TEXT EXCERPT:
══════════
Short answer: Subtitle Edit's OCR reads image-based subtitle tracks — VobSub from DVDs, PGS from Blu-rays, and the same tracks muxed inside MKV files. It does not read text that has been burned into the video picture itself. If your MP4 shows subtitles you can't switch off, there is no subtitle track in the file for Subtitle Edit to import, so its OCR tools never get a chance to run. Extracting that text requires a different kind of tool — one that scans the video frames — and this guide covers exactly which tools do that.

This question comes up constantly in the Subtitle Edit community: someone has an .mp4 with subtitles visibly on screen, remembers an "Import/OCR subtitles" menu, and can't work out why nothing happens. The confusion is understandable, because both features are called OCR — but they solve two very different problems. Let's take them apart.

What does Subtitle Edit's OCR actually do?
══════════
COLLECTED DATA:
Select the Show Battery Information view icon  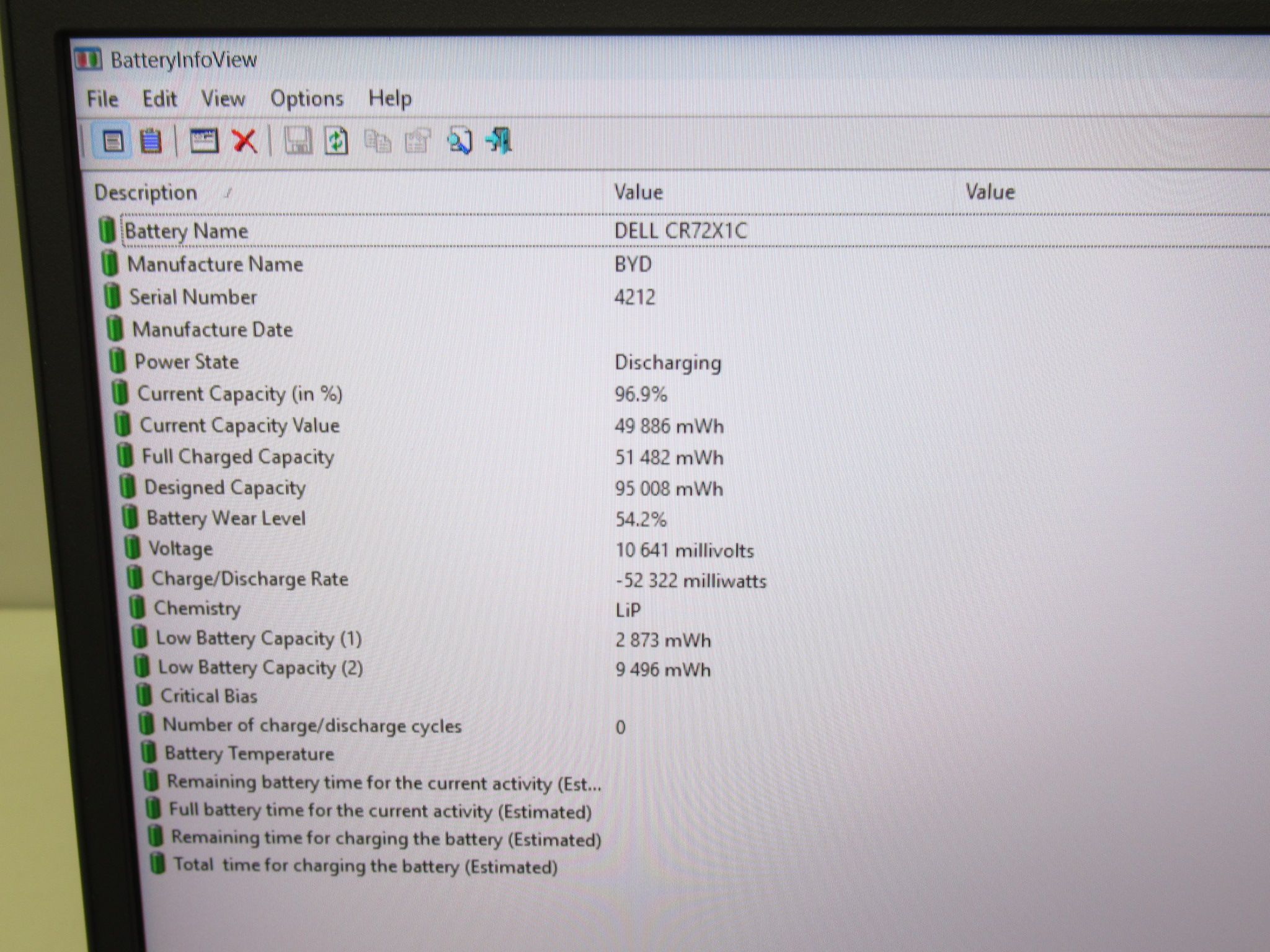[x=112, y=141]
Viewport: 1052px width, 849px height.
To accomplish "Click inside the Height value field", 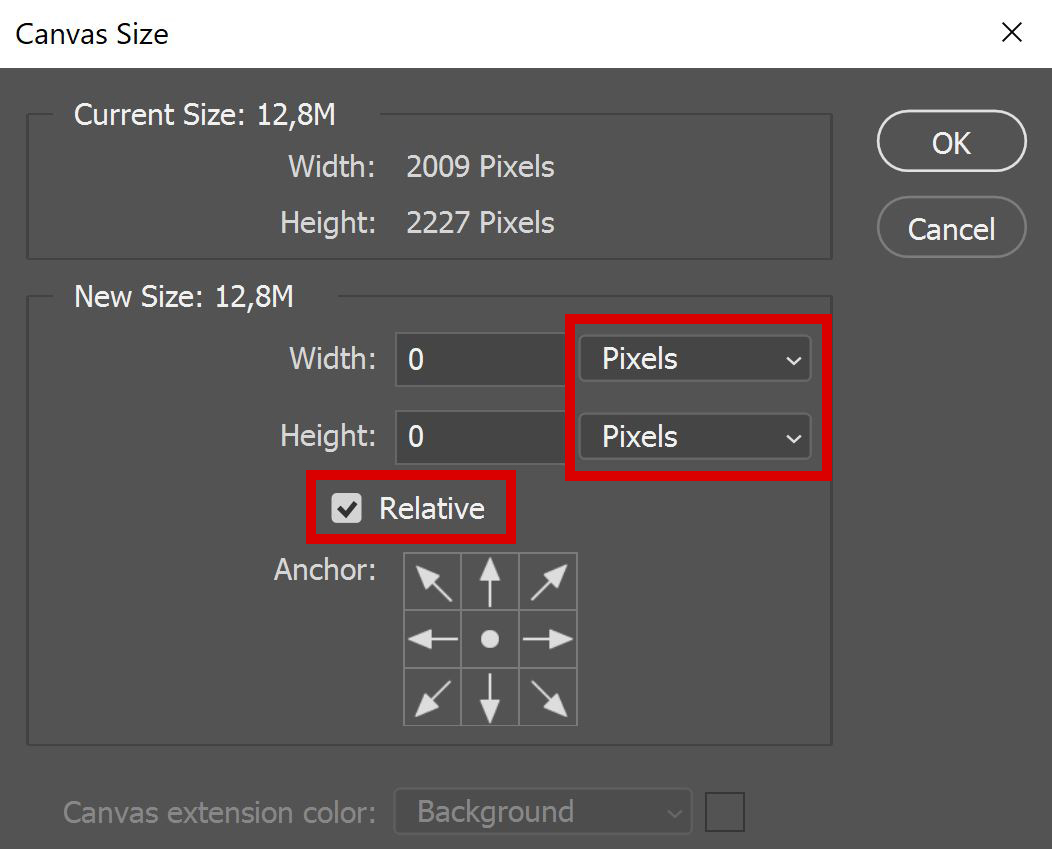I will 480,437.
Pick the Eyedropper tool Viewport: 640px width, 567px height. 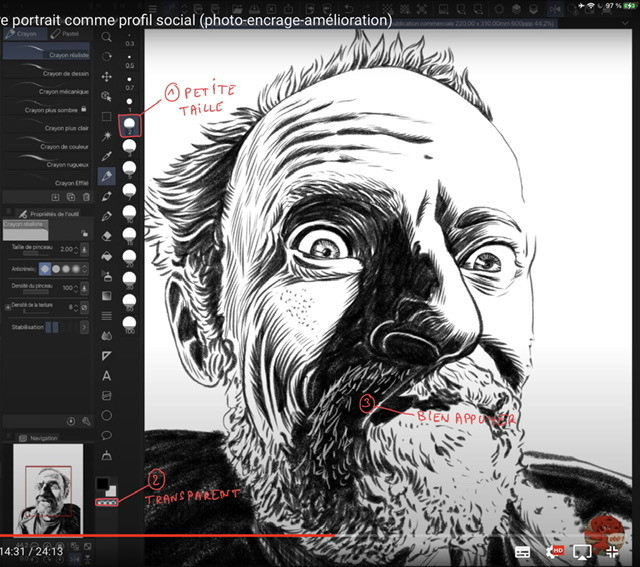click(106, 156)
══════════
REQUIRED TASK 1:
Could you return the stretch of the Subtitle Edit OCR guide from "Short answer: Subtitle" through "tools do that.", word for word?
REQUIRED TASK 2:
Can you take the Subtitle Edit OCR guide further, starting right after its final line?

EXPECTED OUTPUT 1:
Short answer: Subtitle Edit's OCR reads image-based subtitle tracks — VobSub from DVDs, PGS from Blu-rays, and the same tracks muxed inside MKV files. It does not read text that has been burned into the video picture itself. If your MP4 shows subtitles you can't switch off, there is no subtitle track in the file for Subtitle Edit to import, so its OCR tools never get a chance to run. Extracting that text requires a different kind of tool — one that scans the video frames — and this guide covers exactly which tools do that.

EXPECTED OUTPUT 2:
DVDs and Blu-rays don't store subtitles as text. They store them as images: every subtitle line is a small picture with a timestamp, sitting in its own track next to the video and audio streams. DVD subtitles use the VobSub format (.sub/.idx), Blu-rays use PGS (.sup), and both can be muxed into an MKV container when you rip a disc.

Because those pictures live in a separate track, Subtitle Edit can walk through them one by one, run OCR on each image, and hand you editable text with the original timing preserved. That is what Subtitle Edit's OCR window is for, and it is genuinely good at it: it supports multiple OCR engines and preserves every cue's original timing.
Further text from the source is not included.